-- TASK INPUTS follows --

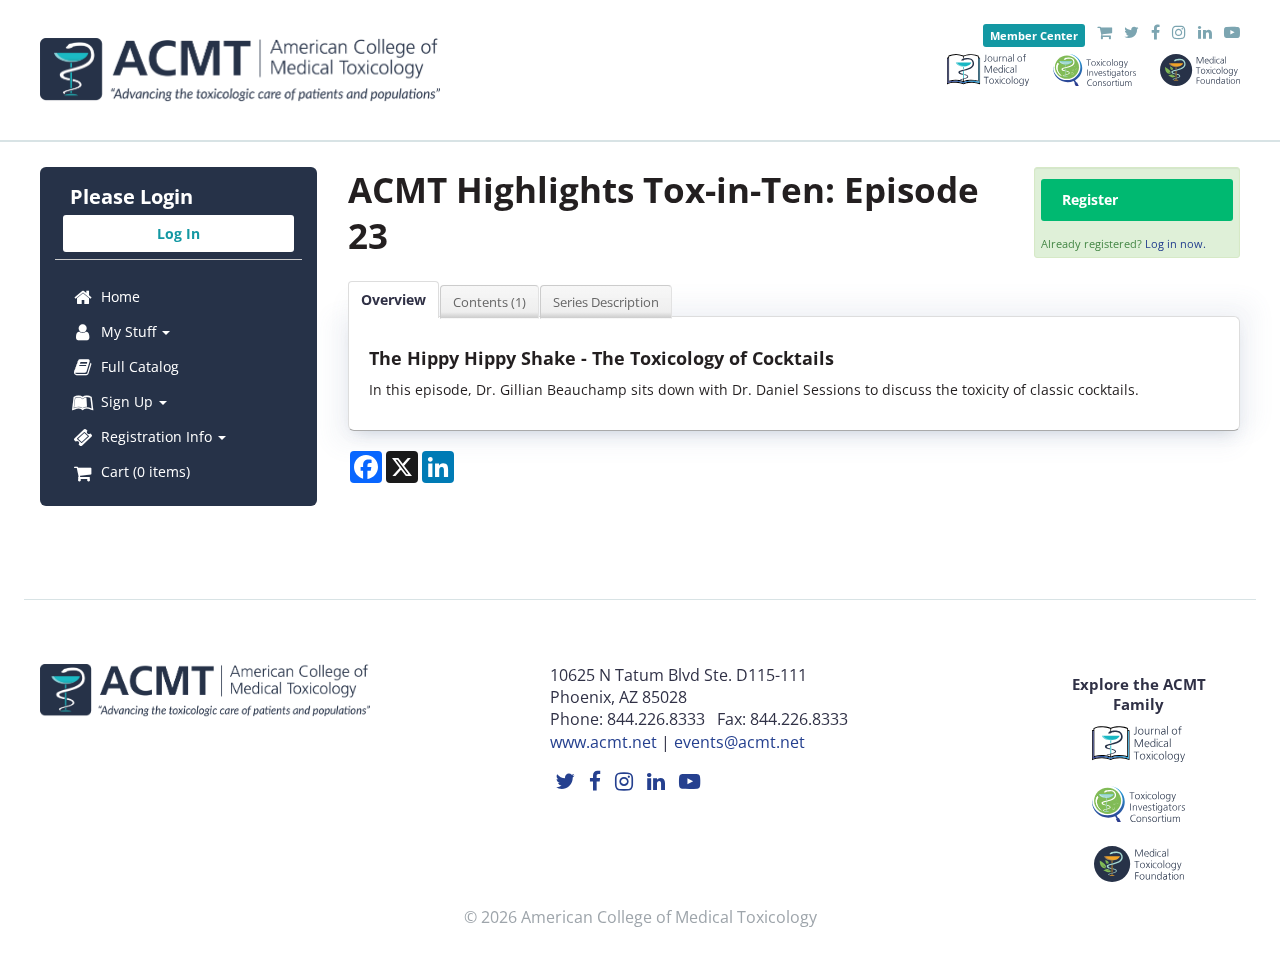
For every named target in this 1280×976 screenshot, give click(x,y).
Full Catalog (138, 366)
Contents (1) (489, 302)
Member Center (1034, 35)
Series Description (606, 302)
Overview (393, 299)
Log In (178, 233)
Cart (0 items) (143, 471)
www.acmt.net (603, 742)
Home (118, 296)
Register (1090, 199)
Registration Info (156, 436)
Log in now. (1175, 243)
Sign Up (127, 401)
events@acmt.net (739, 742)
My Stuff (128, 331)
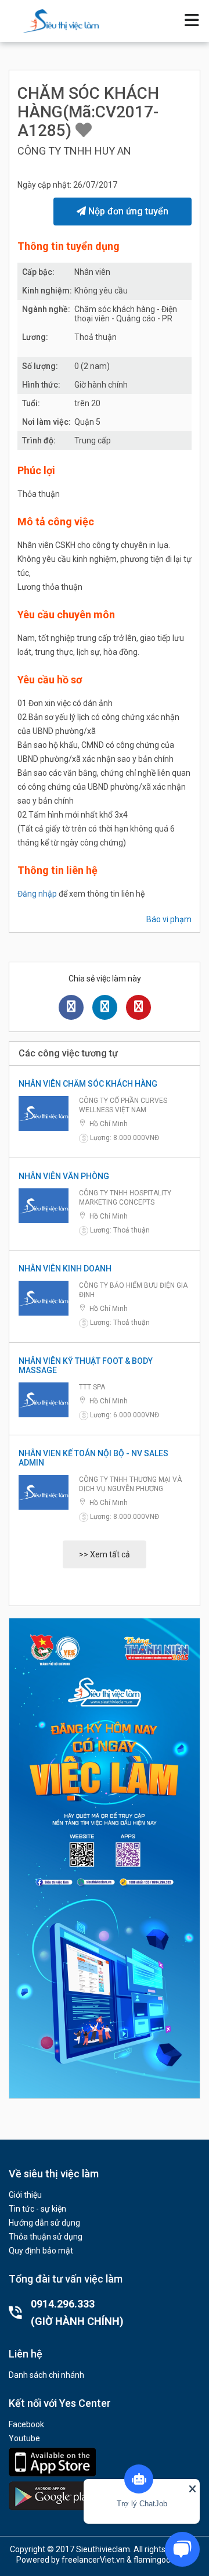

-- TASK INPUTS concluded --

Which lines run from the one containing "Log In (178, 233)" to the end of the entries above? Write them out exactly, leaving out every picture.

> SOLUTION FOR THIS TASK:
Log In (178, 233)
Cart (0 items) (143, 471)
www.acmt.net (603, 742)
Home (118, 296)
Register (1090, 199)
Registration Info (156, 436)
Log in now. (1175, 243)
Sign Up (127, 401)
events@acmt.net (739, 742)
My Stuff (128, 331)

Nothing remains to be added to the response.